In 1952, the Modernist architect Le Corbusier completed Cite Radieuse, his seminal mixed-use project in the eighth arrondissement of Marseille that would become the blueprint for his Unite d’Habitation housing development concept.
Meant to create a self-contained community where residents could live, work and play without leaving the premises, it comprises 337 apartments of 23 different modular layouts, a rooftop terrace, shops, educational facilities, a swimming pool, an art gallery and even a hotel.
This revolutionary vision of how people could live harmoniously with their environment earned the building a spot on the UNESCO World Heritage list in 2016.
Unveiled on the roof of this monument on May 3 this year, Chanel’s Cruise 2024/25 collection can be said to possess the same effortless combination of function and fun.
The brand’s tweed jackets, for example, now feature diver-inspired hoods with press studs (wear them with or without) with some even paired with not tweed skirts, but ultra-cute tweed cycling shorts.
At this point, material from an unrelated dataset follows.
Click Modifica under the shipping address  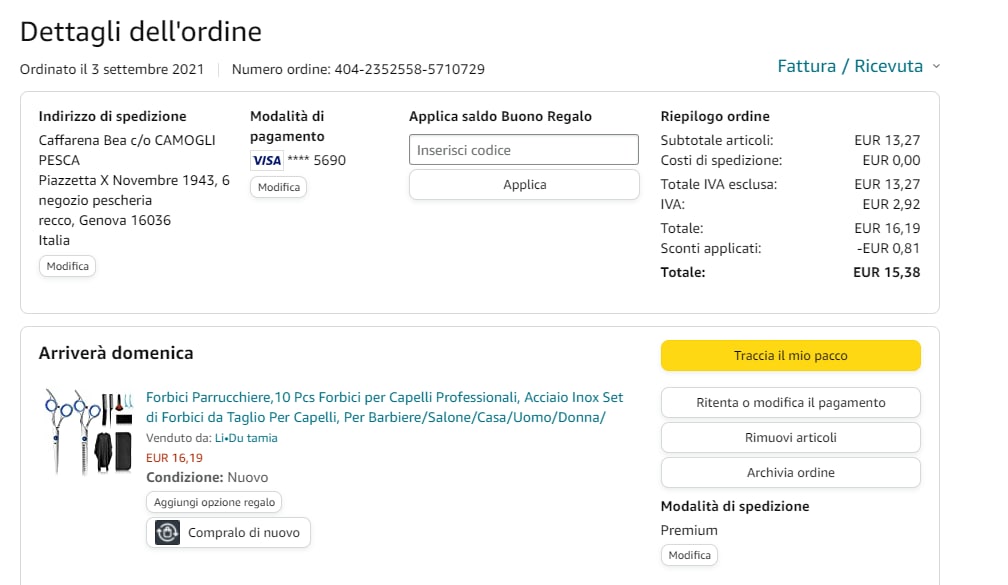pyautogui.click(x=67, y=266)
Equally practical yet elegant: sporty knits in cream and primary colours.
Situated along the Mediterranean Sea and as athletic as it is arty (it boasts one of France’s most successful football clubs), Marseille exudes a playful art de vivre quite unlike any other city. Chanel Cruise 2024/25 is fittingly exuberant.
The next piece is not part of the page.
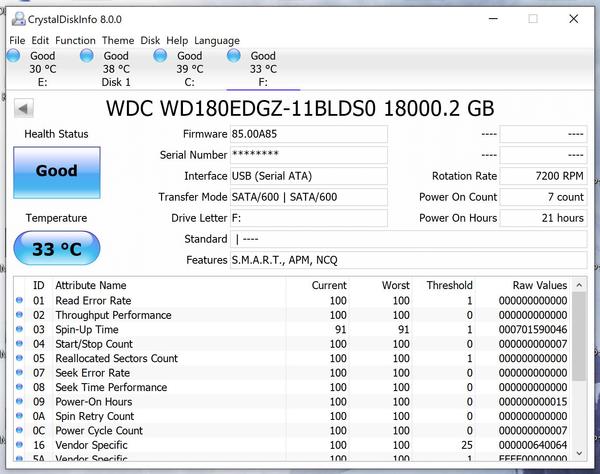This screenshot has height=474, width=600.
Task: Click status dot for Read Error Rate
Action: click(x=19, y=300)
A distinctively summery mood permeates the collection: Think short and swingy separates in macrame crochet and waffle-textured fabrics, scuba-influenced swimsuits, and straw boater hats inspired by those worn by French sailors in the 1800s. True to the spirit of Gabrielle Chanel, everything has been designed to offer ease of movement and the feeling of complete freedom.
This story is from the November 2024 edition of Female Singapore.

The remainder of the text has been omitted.